Learning-to-quantize is to map values from a large set (e.g. a continuous set) to values in a smaller set(a discrete set) via learning from data. Traditional quantization methods, including rounding and truncation, get the quantization values directly while learning-to-quantize will learn the quantization value from the data guided by some loss functions. Learning-to-quantize can reduce the storage of image feature and accelerate the retrieval speed. Additionally, it can also be used to accelerate deep features extraction. So studying the learning-to-quantize based image feature representation has very important application values.
To cure those problems mentioned above, we conduct a series of research on image feature hashing, quantized deep network based feature representation. We summarize the specific research content and contributions as follows:
1. We proposed a fast k-means based compact image feature representation method for large scale images. Clustering image features via K-means can achieve compact image feature representation. But K-means becomes quite slow for large scale clustering. To speed up K-means algorithm and represent images via compact features, we propose a fast k-means based image feature representation method, which uses a coarse-to-fine search strategy to reduce the search space. Besides, hashing algorithm is introduced to speed up the assignment step in order to reduce the candidate clusters. Experiments show that the proposed MKM algorithm can achieve up to 600 tmes speed-up over the standard $k$-means with comparable clustering accuracy, which means we can quantize images features to compact representation quickly even for large scale images.
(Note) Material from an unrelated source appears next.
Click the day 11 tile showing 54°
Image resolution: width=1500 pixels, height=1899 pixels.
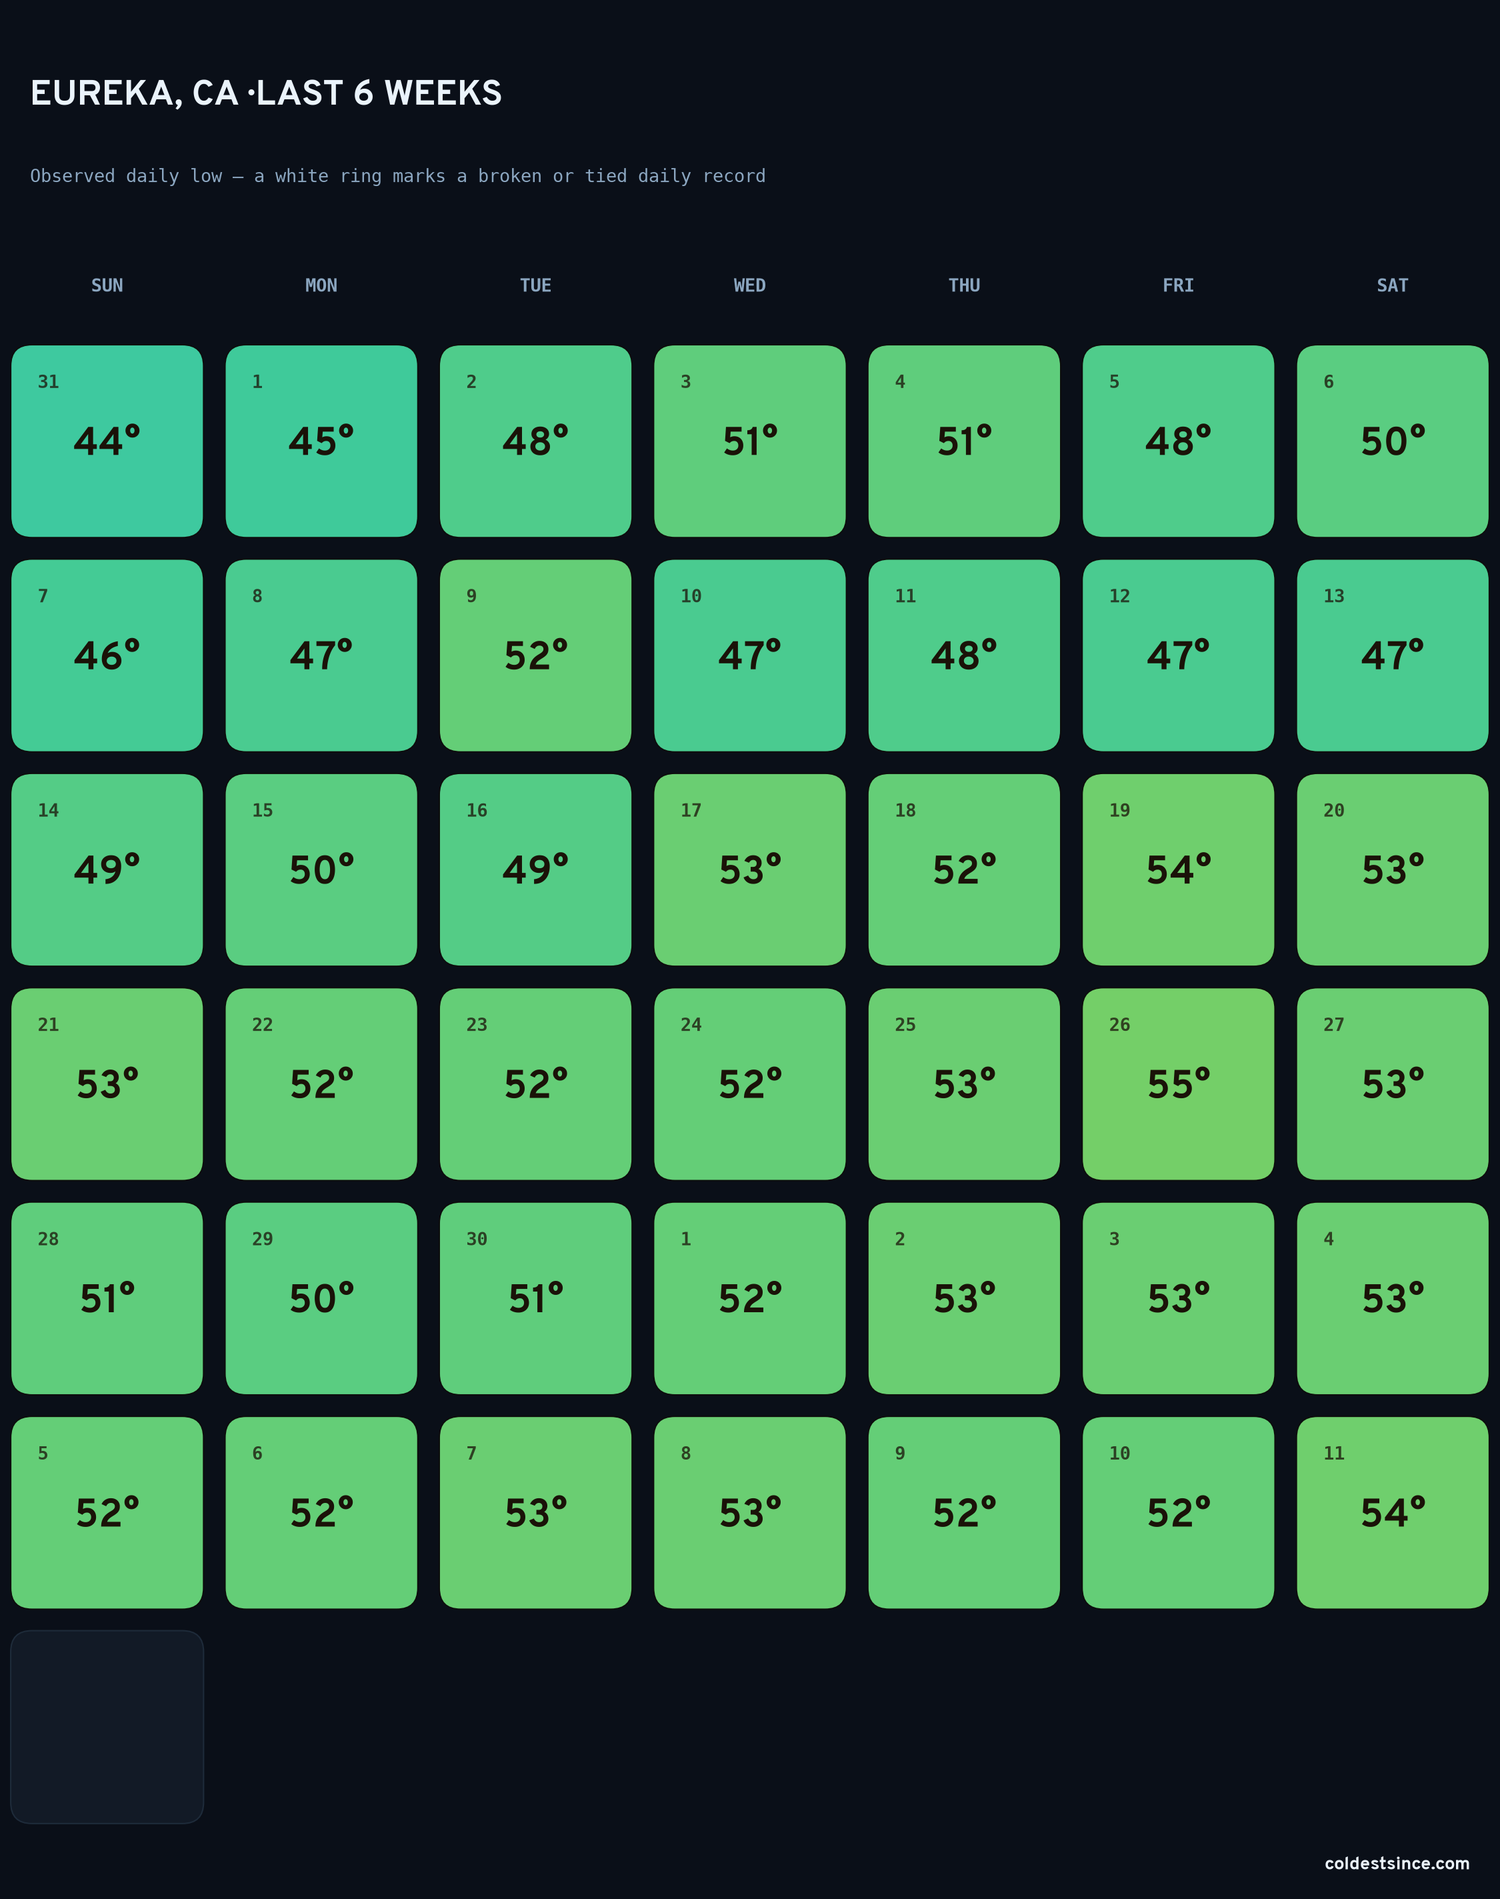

2. We proposed a pseudo label based unsupervised deep discriminative hashing for image retrieval. Hashing is a special case of quantization, and deep hashing codes has many advantages such as compact representation, efficient for retrieval, and more semantic representation power. However, most deep hashing models require much supervised information. To cure this problem, we propose a pseudo label based unsupervised deep discriminative hashing algorithm. Motivated by the transfer learning, we extract features for unlabeled images using pre-trained model and conduct clustering to get pseudo labels. We build the classification loss based on the pseudo labels, and we train the deep hashing network by the classification loss and quantization loss.
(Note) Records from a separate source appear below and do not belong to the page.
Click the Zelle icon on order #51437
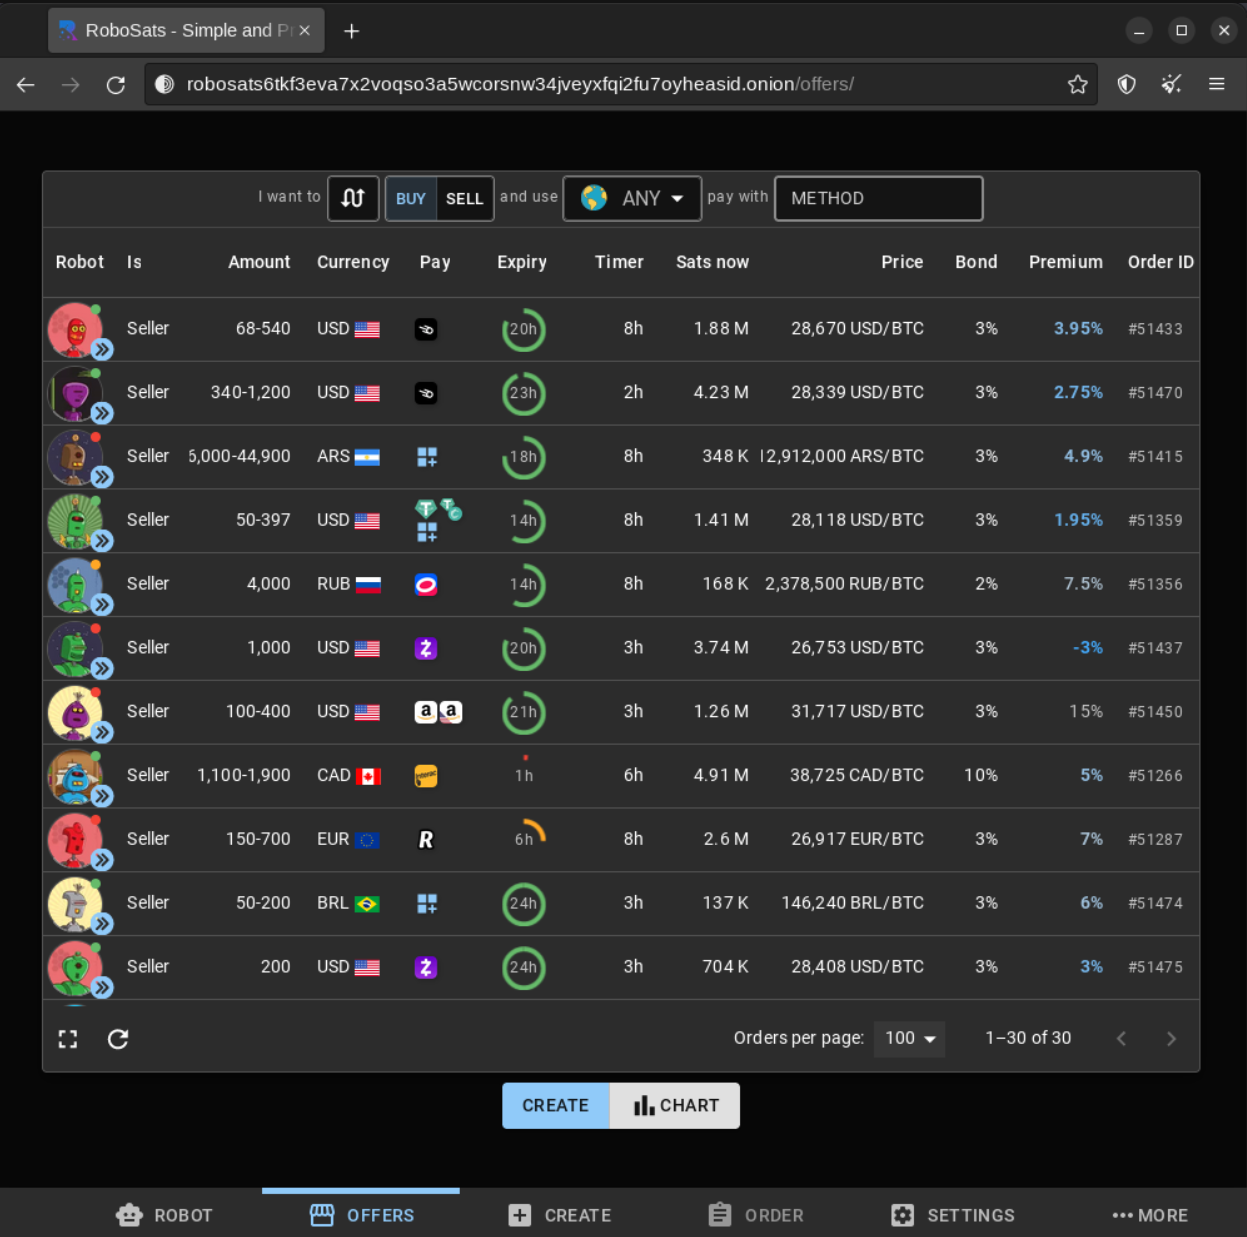This screenshot has width=1247, height=1237. pyautogui.click(x=426, y=648)
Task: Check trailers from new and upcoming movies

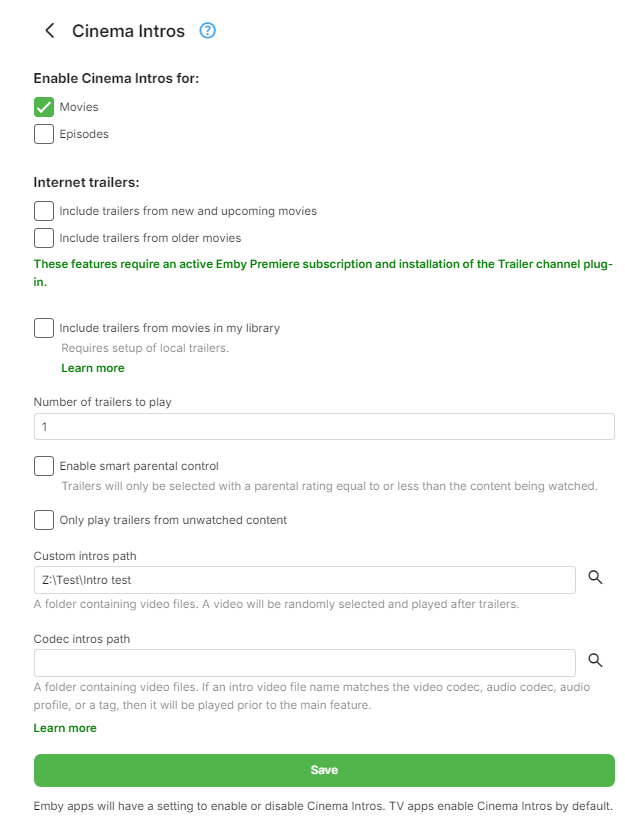Action: coord(44,211)
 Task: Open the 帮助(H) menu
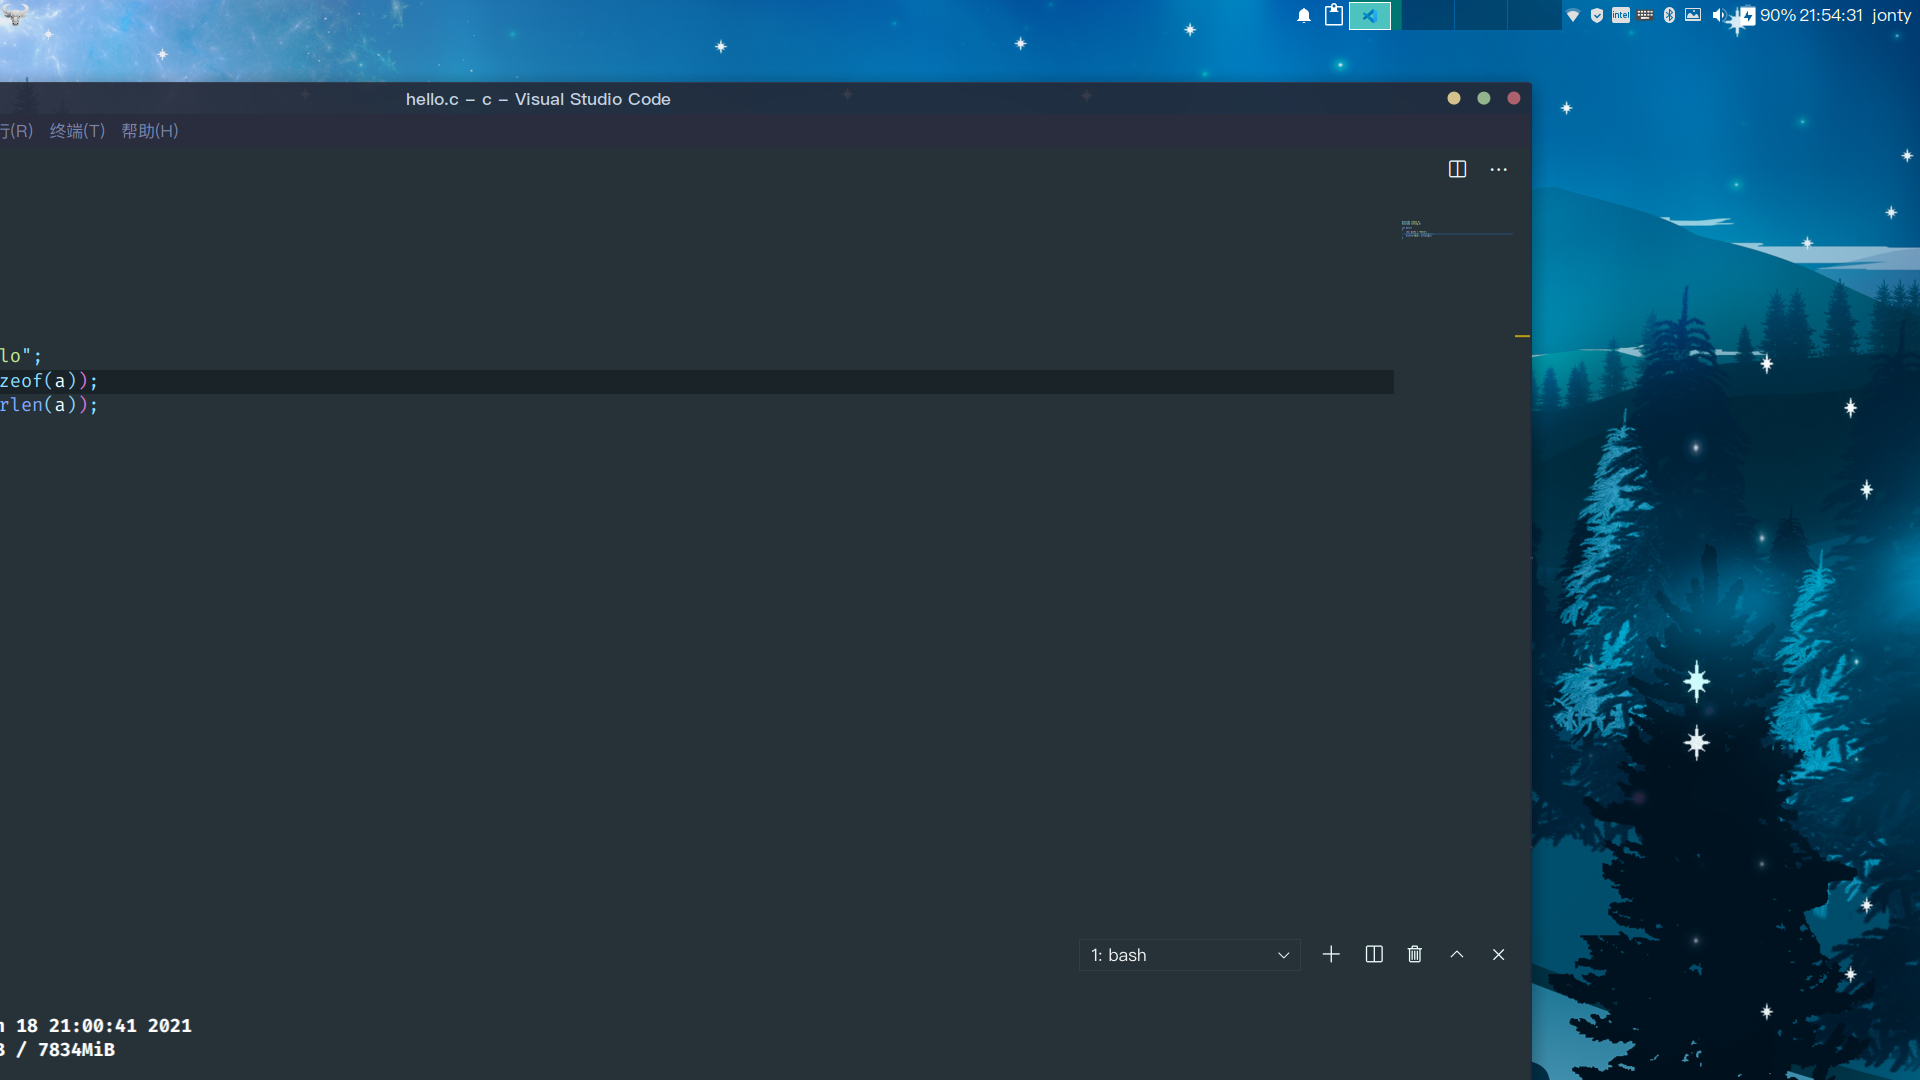(x=149, y=131)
3. We proposed an efficient deep feature extraction method via hashing. On the edge side (or mobile devices), the deep network model for extracting image features usually takes much storage and it's slow to extract the deep features because of limited computation resources on edge side. Binary weight networks can achieve network compression and acceleration compared to original deep networks, but binary quantization usually brings large accuracy drop. To cure this problem, we propose to train the binary weight network via hashing, which can extract deep features efficiently. To the best of our knowledge, it is the first to train binary weight CNNs via hashing. We uncovered the close connection between inner-product preserving hashing and binary weight neural networks, so training binary weight networks can be transformed into a hashing problem. To alleviate the loss brought by binary quantization, the binary codes is multiplied by a scaling factor. And we propose an alternating optimization method to iteratively update binary codes and scaling factor. The experimental results demonstrate that our proposed method outperforms the state-of-art algorithms.
4. We proposed a semi-binary decomposition method to efficiently extract deep features. Although binary weight networks can extract deep features efficiently, they suffer from large accuracy drop for their limited representation capacity. We proposed a semi-binary decomposition method which enables that binary weight networks have higher representation power. We also propose an alternating optimization method to learn the decomposition factors under the binary constraint. The experiments results on AlexNet, ResNet-18, and ResNet-50 demonstrate that our proposed method outperforms state-of-the-art algorithms by a large margin. In addition, we implement binary weight AlexNet on FPGA platform, and the experiment result shows that our binary weight networks can achieve $\sim9$ times speed-ups using less on-chip memory and hardware multipliers, which can extract deep features efficiently.